Мирский замялся, но взял себя в руки.
– Да, Батько, из чеки, чтоб спасти вас.
– Ишь ты, Христос. А если мы тебя… Не поверим и копнем без долгих разговоров?
– Я не боюсь. Слушайте: красные ночью готовят налет. В районе концентрируются войска. Нужно встретить их скорее. Иначе погибнем!
– Что… ты… несешь? – возмутился Махно. – Где доказательства?
– Но мы же ехали, наблюдали. Сорок вторая дивизия с артиллерией сунет сюда с севера! – повысил голос и Мирский. – Расстреляйте меня, если вру!
– Что с ним делать, с провокатором? – обратился Батько к командирам. Все были в замешательстве. Гость внушал доверие своей искренностью. Но тогда что же – война? А как же Крымская группа? Там десять тысяч хлопцев!
– Коцнуть успеем, – сказал Федор Щусь, обычно скорый на расправу. «И он допетрил, что нельзя ерепениться», – подумал с благодарностью Нестор Иванович. Тут зазвонил телефон. Адъютант Махно взял трубку.
– Виктор Федорович, вас.
Билаш послушал, возвратился к столу.
– Две сотни красных сабель стоят у штаба, – сообщил.
– Кто же их пропустил? – вскипел Батько. Неприятности сыпались градом.
– Иван Долженко докладывает, что пришли сдаваться и мирно спешились. Штабные пулеметы держат их на мушке. Командир приблудного дивизиона утверждает: этой ночью будет налет!
За столом обеспокоенно зашушукались. Значит, Мирский не врет? Или их всех специально прислали? Проверяют на благонадежность! Билаш сказал в раздумье:
– Прогнать мы их не можем. Такое комиссары своим не прощают. Может, на всякий случай ушлем на хутор? И агентов с ними.
– Ну, давай. Поглядим, что за гуси.
Командиры закурили. Два таких предупреждения – это не шутки, и с Крымом уже десять дней как потеряна связь. Но что же делать? Поднимать людей среди ночи, на мороз? Все спят, и разведка молчит. Махно велел адъютанту Василевскому:
– Мотай, Гриша, на телеграф. Еще и еще раз вызывай Харьков, штаб Южного фронта. Надо же выяснить в конце концов, что за бардак!
– Депешу дадите?
– Да линия-то барахлит. Если наладите – позовешь.
Батько поднялся, по давней привычке потер руки, где были кандалы, и стал что-то тихо говорить Билашу. Галина смотрела на них с тревогой. Неужели опять мыкаться? Надо бы приготовить теплые вещи. В дверях появился Петр Аршинов с пачкой бумаги.

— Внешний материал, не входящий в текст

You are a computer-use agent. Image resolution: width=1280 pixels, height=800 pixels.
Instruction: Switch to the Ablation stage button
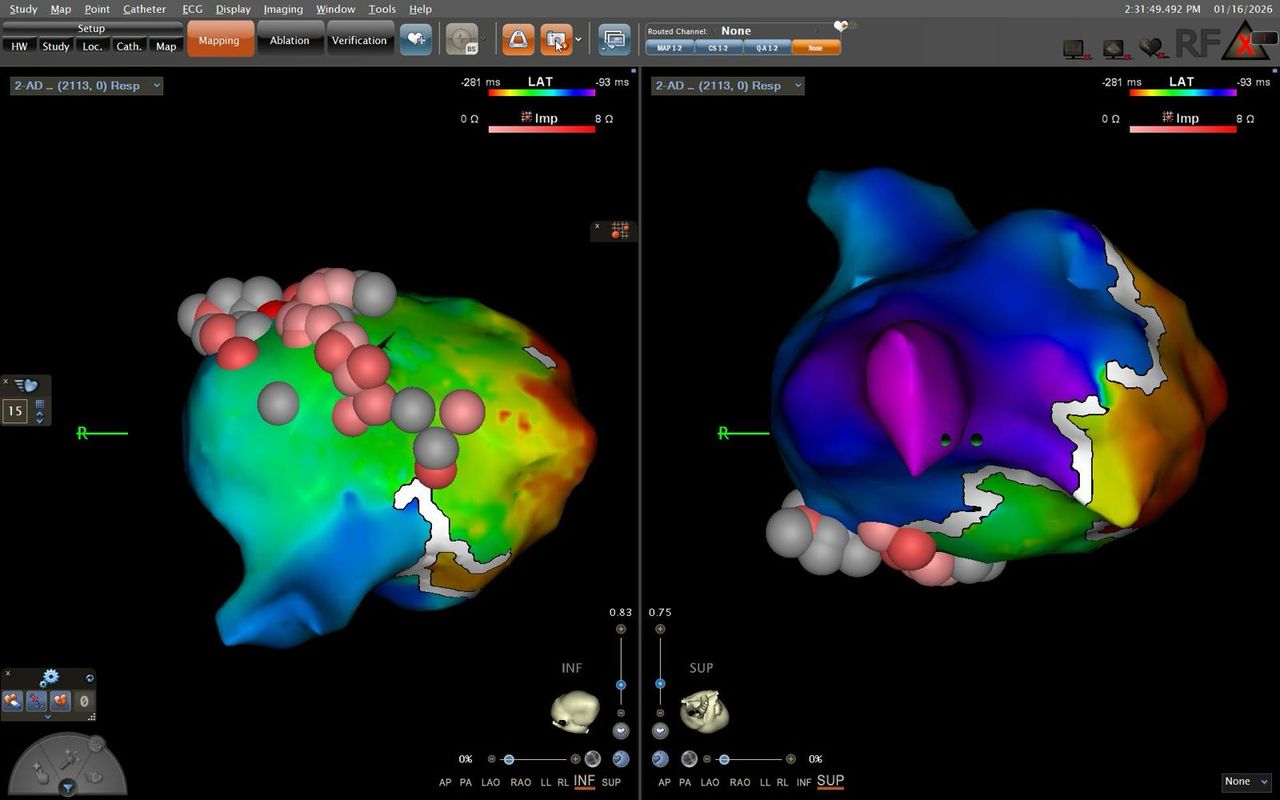(x=289, y=40)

– Я прямо из типографии. Вот, готовое положение «О вольных Советах», – улыбаясь, он раздавал пахнущие краской листки. – Завтра познакомим народ!
Петр Андреевич был доволен своим трудом и тем, что недавно сколотил, снабдил деньгами и разослал в Киев, Одессу, Екатеринослав, Полтаву, редакции анархических газет. Они там тоже не спят!

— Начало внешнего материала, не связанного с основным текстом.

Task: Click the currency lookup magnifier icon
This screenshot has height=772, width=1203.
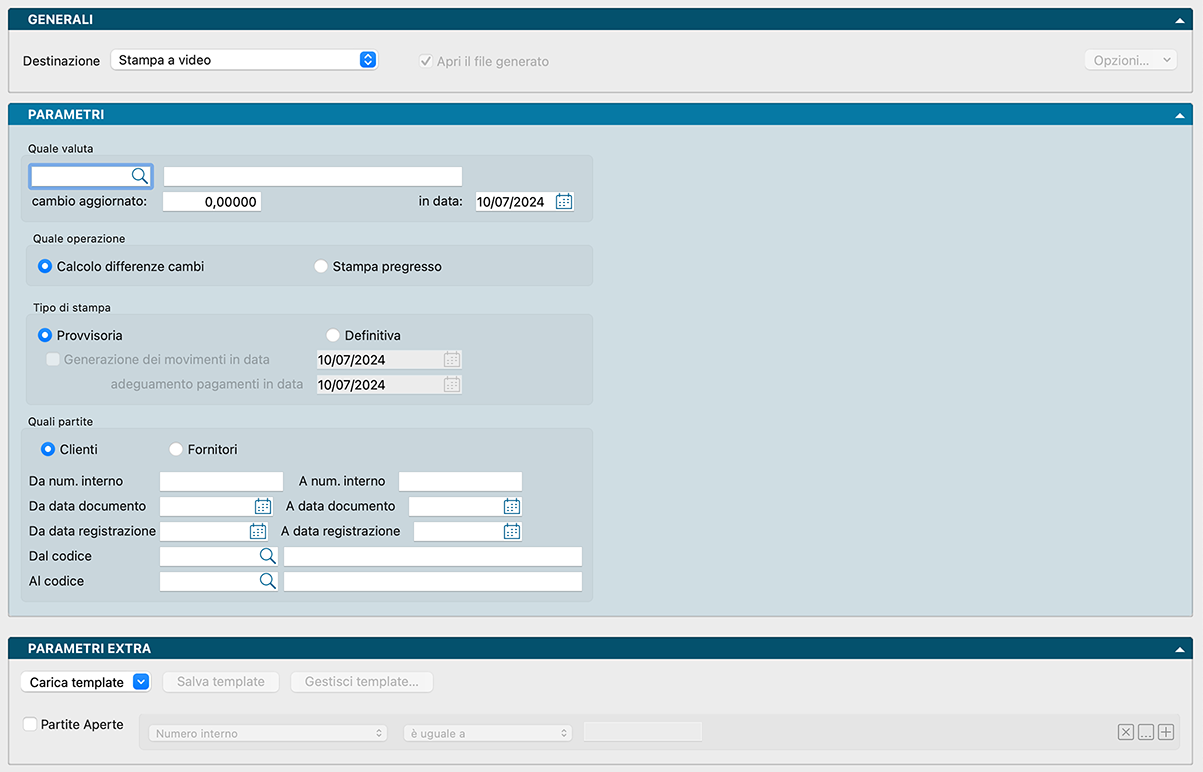Action: click(140, 176)
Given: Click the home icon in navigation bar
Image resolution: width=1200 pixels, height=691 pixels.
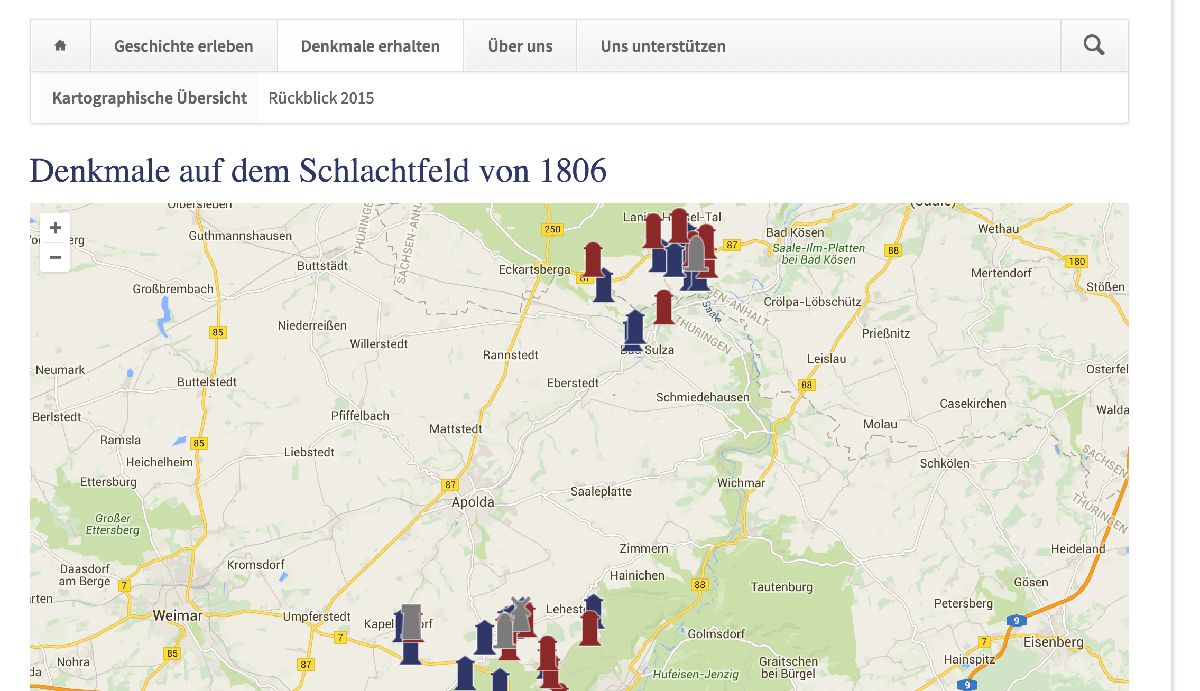Looking at the screenshot, I should [x=60, y=46].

– Вот что нам нужно, а не война, – говорил Махно, читая свежий текст. За столом помалу оживились.
– Трэба його на украйинську мову пэрэвэсты, – предложила Галина, роясь в шкафу и доставая шерстяные вещи.
Такой уж беспокойной выдалась эта ночь, что появились еще гости. Срочно приехали из Харькова представители повстанцев при советском правительстве Александр Клейн и Ольга Таратута. Вместе с морозным воздухом с улицы они внесли мешок, развязали его.
– Сто миллионов на мелкие расходы! – возбужденно объявил Клейн. – Комиссары отвалили ровно столько, как мы просили. А на станции еще сотни сабель и сёдел.
– Да, и наш вольный Гуляйпольский район признан! – добавила Таратута. На нее смотрели с недоумением. – А что с вами, товарищи? Не верите? Заждались добрых вестей?
– Вы же с дороги. Садитесь, будь ласка, к столу, – пригласила Галина. Гостям налили по чарке. Батько предложил тост за их благополучное возвращение. Выпили. Но Ольга, белокурая с темными глазами и пушком над верхней губой, ощущала какую-то напряженность.
– Что же вы не радуетесь? – спросила игривым голосом. – Сам секретарь цека Косиор заверил меня в преданности и дружбе. А еще неделю назад волком поглядывал на членов «Набата».
– Да они же вас дурят! – не выдержал Мирский. – Водят за нос, как птенцов!
– О чем это вы? – широко распахнула темные глаза Ольга.
Слушая их перепалку, Махно шумно, тяжело дышал. Давал о себе знать забытый каторжный туберкулез, и мучили сомнения. Так близка желанная, многовыстраданная цель. Миллионы, сабли, сёдла дали! Это ли не факт? Вместе выперли Врангеля. Люди же они, хоть и большевики. Есть же у них, диктаторов, хоть крохи совести?